• _Document section_
★ ★ ★ ★ ★
We reviewed 15+ kids’ and teen-focused savings products, including custodial savings accounts, prepaid card-with-savings hybrids like Greenlight, and traditional bank kids’ accounts. Every account on this list is FDIC- or NCUA-insured, has parental controls, and has no monthly fee for the savings tier (some bundled debit products have optional paid plans).
How We Ranked Kids’ Savings Accounts
Our scoring rubric weights APY (30%), fees (25%), parental controls and educational tools (25%), and account flexibility — chore tracking, sub-accounts, allowance automation (20%). We tested onboarding flows where possible and verified deposit insurance on each issuer’s regulator listing.
★ ★ ★ ★ ★
• _Data extract_
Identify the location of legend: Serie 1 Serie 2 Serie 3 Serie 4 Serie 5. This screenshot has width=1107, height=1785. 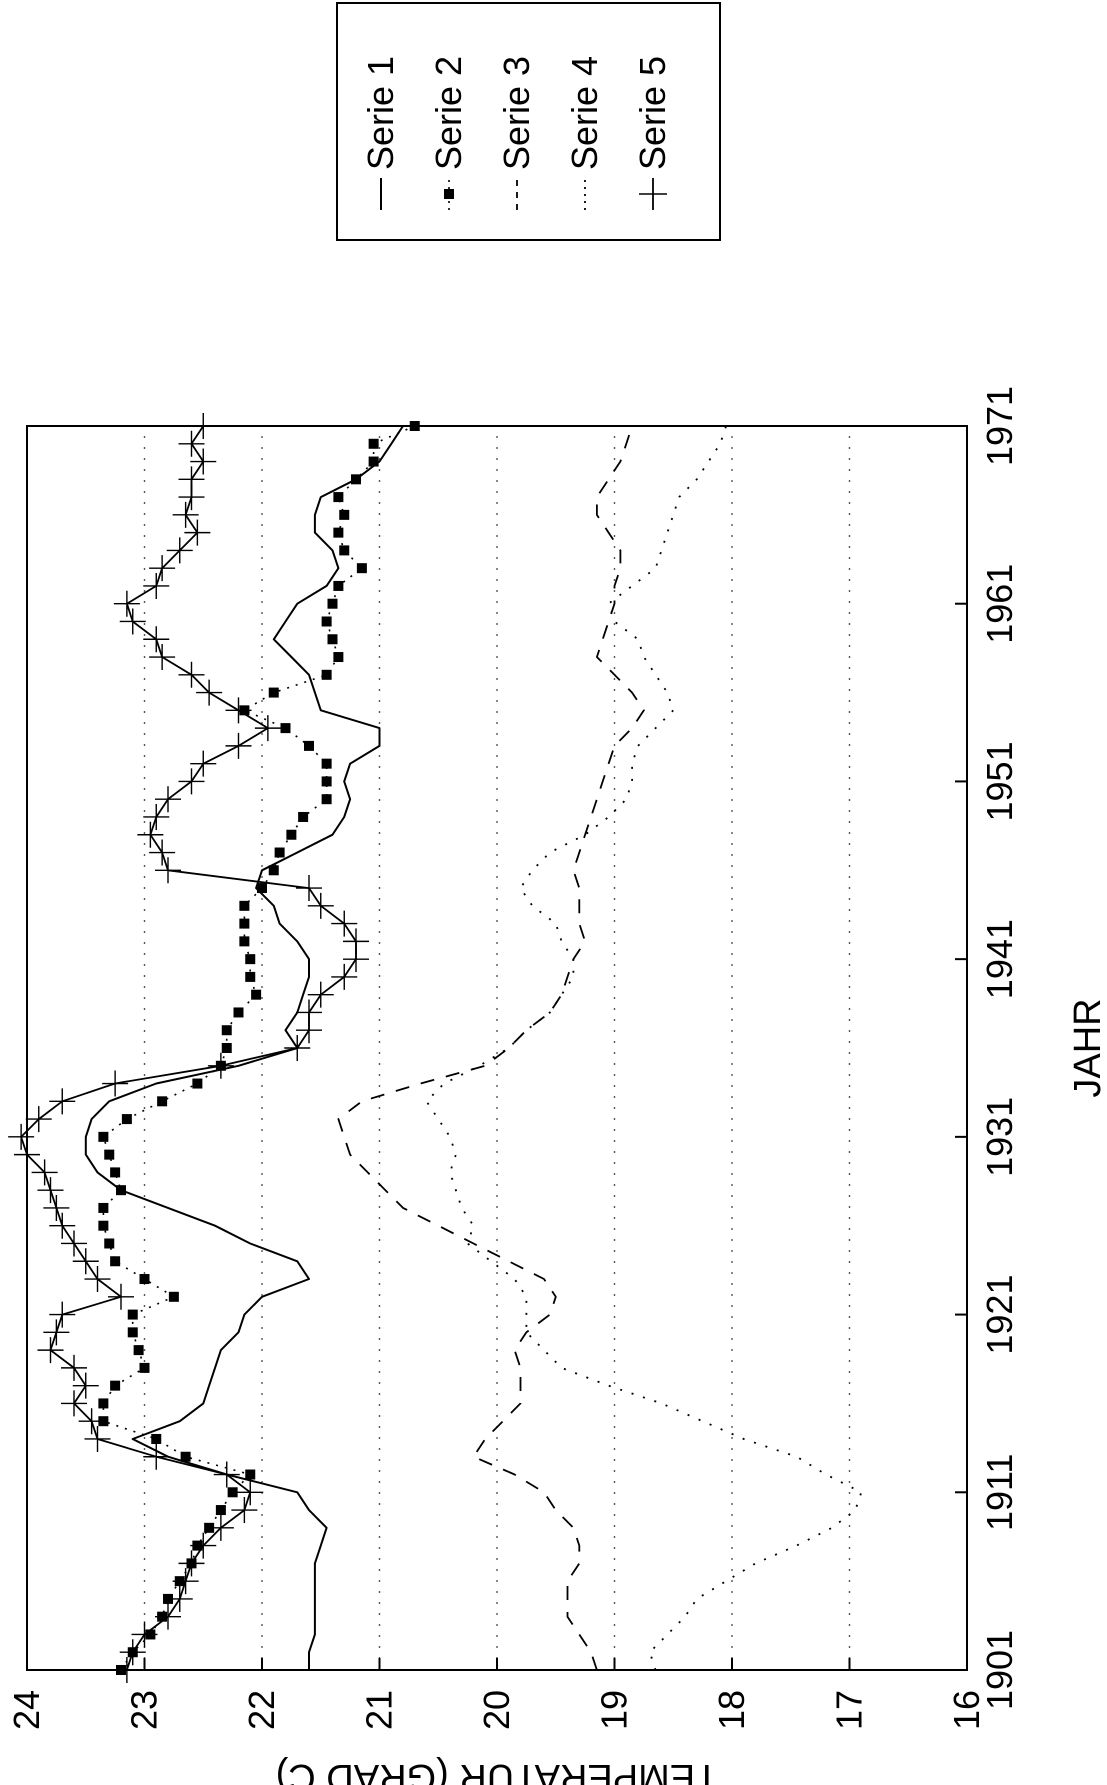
★ ★ ★ ★ ★
• _Task instructions_
(A) According to the text on kids' savings accounts, what share of the scoring rubric is given to fees?
(B) Quote the text on kids' savings accounts from "How We Ranked" to "issuer’s regulator listing.".

• _Expected responses_
(A) Fees make up 25% of the scoring rubric.

(B)
How We Ranked Kids’ Savings Accounts
Our scoring rubric weights APY (30%), fees (25%), parental controls and educational tools (25%), and account flexibility — chore tracking, sub-accounts, allowance automation (20%). We tested onboarding flows where possible and verified deposit insurance on each issuer’s regulator listing.